Consider 1000 samples drawn from an unknown distribution. Whats the difference between the following two ways of calculating sample mean and sample variance?

  1. find sample mean and sample variance over all 1000 samples.

  2. find sample mean over first 500 samples and sample variance over remaining 500 samples.

What is the difference and which method is preferred?

Best Answer

If the data are normal, the sample mean and the sample variance are independent. If the data are not normal, the covariance/correlation between the sample mean and the sample variance are $O( \kappa_3 n^{-1})$ where $\kappa_3$ is the (central) skewness of the distribution. If, for any reason, you really need the sample mean and the sample variance to be independent, then you can calculate these statistics on independent subsets of data. However, as other people noted, you will suffer efficiency losses.

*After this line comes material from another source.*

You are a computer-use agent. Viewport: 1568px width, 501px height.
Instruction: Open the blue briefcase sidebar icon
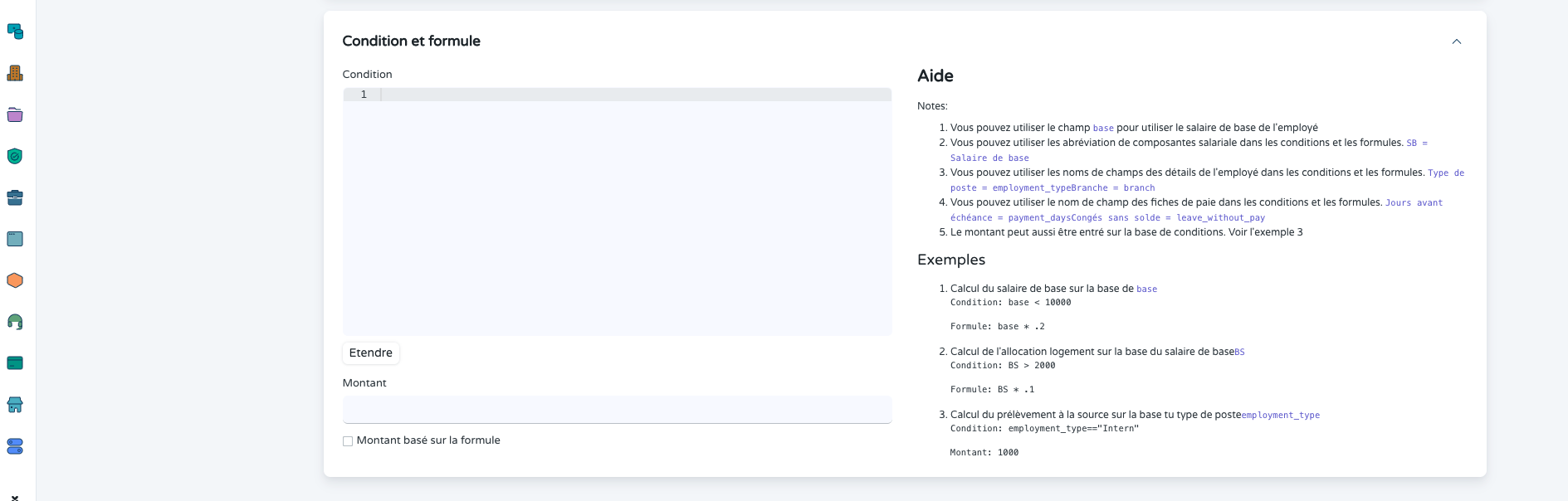(x=15, y=197)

Cross-validation that you've been thinking of, essentially, fights correlations between different statistics computed on the same data. There are applications where that's a dire necessity. E.g., in regression, the correlation between $\hat y_i$ and $y_i$ is given by the hat-value $h_{ii}$, the diagonal entry of the projector matrix $X(X'X)^{-1}X'$, and is $O(1)$, so you may need to suppress it when you talk about model selection or residual diagnostics (or at least control for it with degrees of freedom corrections like $n-p = n-\sum_i h_{ii}$). But there are applications where splitting the sample is a ridiculous overkill.